**ÜBUNGSFRAGEN**
**1.** Tipp aus dem Textauszug genau den Teil ab, der bei „Zuletzt sei noch“ beginnt und bei „im interstellaren Weltraum.“ endet.
**2.** Was setzt die Spezielle Relativitätstheorie laut dem Textauszug voraus?

**TEXTAUSZUG**
++++++

Zuletzt sei noch erwähnt, dass die Spezielle Relativitätstheorie die Abwesenheit von Gravitationskräften voraussetzt. Letzte werden in der Allgemeinen Relativitätstheorie behandelt. Der Grund dafür liegt darin, dass es bei Vorhandensein gravitierender Objekte keine Inertialsysteme gibt! (Wir werden das im Abschnitt Das Kreuz mit den Inertialsystemen genauer begründen). In der Praxis bedeutet das, dass die Spezielle Relativitätstheorie nur auf Situationen angewandt werden kann, in denen die Schwerkraft vernachlässigt werden kann. Näherungsweise Inertialsysteme, mit denen sich guten Gewissens argumentieren lässt, sind:

  • Die Raumzeit fern von schweren gravitierenden Massen, z.B. im interstellaren Weltraum.
  • Die Raumzeit innerhalb von fallenden "Kästen" und "Liften", oder, etwas zeitgemäßer, in Satelliten und Raumschiffen, sofern neben der Schwerkraft kein äußerer Antrieb wirkt, und solange die betrachteten Zeitintervalle nicht allzu groß werden. (Während langer Beobachtungszeiten treten in solchen Systemen Effekte auf, die zeigen, dass es sich nicht wirklich um Inertialsysteme handelt. Beispielsweise führen innerhalb eines Erdsatelliten die verschiedenen Umlaufzeiten von Gegenständen, die von der Erde verschieden weit entfernt sind, zu zusätzlichen Relativbeschleunigungen).

++++++

**ERFASSTE DATEN**
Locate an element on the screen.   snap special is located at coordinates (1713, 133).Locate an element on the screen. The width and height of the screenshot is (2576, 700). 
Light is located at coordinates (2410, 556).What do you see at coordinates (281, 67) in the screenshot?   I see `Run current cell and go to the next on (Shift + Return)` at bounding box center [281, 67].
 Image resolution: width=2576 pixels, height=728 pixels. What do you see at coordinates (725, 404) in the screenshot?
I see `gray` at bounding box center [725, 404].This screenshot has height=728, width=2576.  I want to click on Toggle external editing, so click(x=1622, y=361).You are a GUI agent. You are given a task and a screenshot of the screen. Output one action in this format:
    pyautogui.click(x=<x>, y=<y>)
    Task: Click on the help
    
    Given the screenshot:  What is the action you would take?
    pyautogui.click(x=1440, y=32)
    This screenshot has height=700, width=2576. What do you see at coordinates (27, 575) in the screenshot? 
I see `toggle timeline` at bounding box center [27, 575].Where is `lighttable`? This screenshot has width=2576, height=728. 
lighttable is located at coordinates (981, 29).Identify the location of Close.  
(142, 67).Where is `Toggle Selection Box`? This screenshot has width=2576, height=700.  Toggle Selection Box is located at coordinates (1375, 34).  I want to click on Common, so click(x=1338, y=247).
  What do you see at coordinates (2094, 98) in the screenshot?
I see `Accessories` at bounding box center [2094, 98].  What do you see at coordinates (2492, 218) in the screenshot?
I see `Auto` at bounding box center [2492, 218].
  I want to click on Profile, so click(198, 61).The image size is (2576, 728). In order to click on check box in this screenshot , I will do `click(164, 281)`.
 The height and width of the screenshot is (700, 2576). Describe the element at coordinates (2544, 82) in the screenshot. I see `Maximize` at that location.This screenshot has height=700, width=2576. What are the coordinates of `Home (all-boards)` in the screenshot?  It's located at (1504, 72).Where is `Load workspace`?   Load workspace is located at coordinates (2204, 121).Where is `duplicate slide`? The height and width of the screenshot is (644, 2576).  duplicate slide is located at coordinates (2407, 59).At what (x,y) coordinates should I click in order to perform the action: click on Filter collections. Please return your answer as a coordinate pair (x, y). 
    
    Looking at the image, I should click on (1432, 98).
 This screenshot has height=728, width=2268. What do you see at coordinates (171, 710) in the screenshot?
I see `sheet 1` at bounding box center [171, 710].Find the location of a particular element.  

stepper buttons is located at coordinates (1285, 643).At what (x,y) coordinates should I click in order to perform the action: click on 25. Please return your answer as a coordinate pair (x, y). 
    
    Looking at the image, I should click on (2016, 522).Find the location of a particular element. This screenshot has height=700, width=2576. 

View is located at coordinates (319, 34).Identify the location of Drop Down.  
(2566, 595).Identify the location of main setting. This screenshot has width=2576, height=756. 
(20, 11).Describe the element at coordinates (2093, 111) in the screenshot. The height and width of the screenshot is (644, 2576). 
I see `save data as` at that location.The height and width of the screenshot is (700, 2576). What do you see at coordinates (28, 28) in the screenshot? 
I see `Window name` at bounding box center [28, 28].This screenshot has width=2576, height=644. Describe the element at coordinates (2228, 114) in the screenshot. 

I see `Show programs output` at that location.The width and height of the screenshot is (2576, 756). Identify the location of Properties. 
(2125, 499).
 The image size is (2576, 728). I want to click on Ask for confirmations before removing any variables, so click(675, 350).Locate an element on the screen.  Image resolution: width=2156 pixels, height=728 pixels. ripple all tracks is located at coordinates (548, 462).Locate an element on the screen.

++++++

**ANTWORTEN**
**1.**
Zuletzt sei noch erwähnt, dass die Spezielle Relativitätstheorie die Abwesenheit von Gravitationskräften voraussetzt. Letzte werden in der Allgemeinen Relativitätstheorie behandelt. Der Grund dafür liegt darin, dass es bei Vorhandensein gravitierender Objekte keine Inertialsysteme gibt! (Wir werden das im Abschnitt Das Kreuz mit den Inertialsystemen genauer begründen). In der Praxis bedeutet das, dass die Spezielle Relativitätstheorie nur auf Situationen angewandt werden kann, in denen die Schwerkraft vernachlässigt werden kann. Näherungsweise Inertialsysteme, mit denen sich guten Gewissens argumentieren lässt, sind:

  • Die Raumzeit fern von schweren gravitierenden Massen, z.B. im interstellaren Weltraum.

**2.** Sie setzt die Abwesenheit von Gravitationskräften voraus.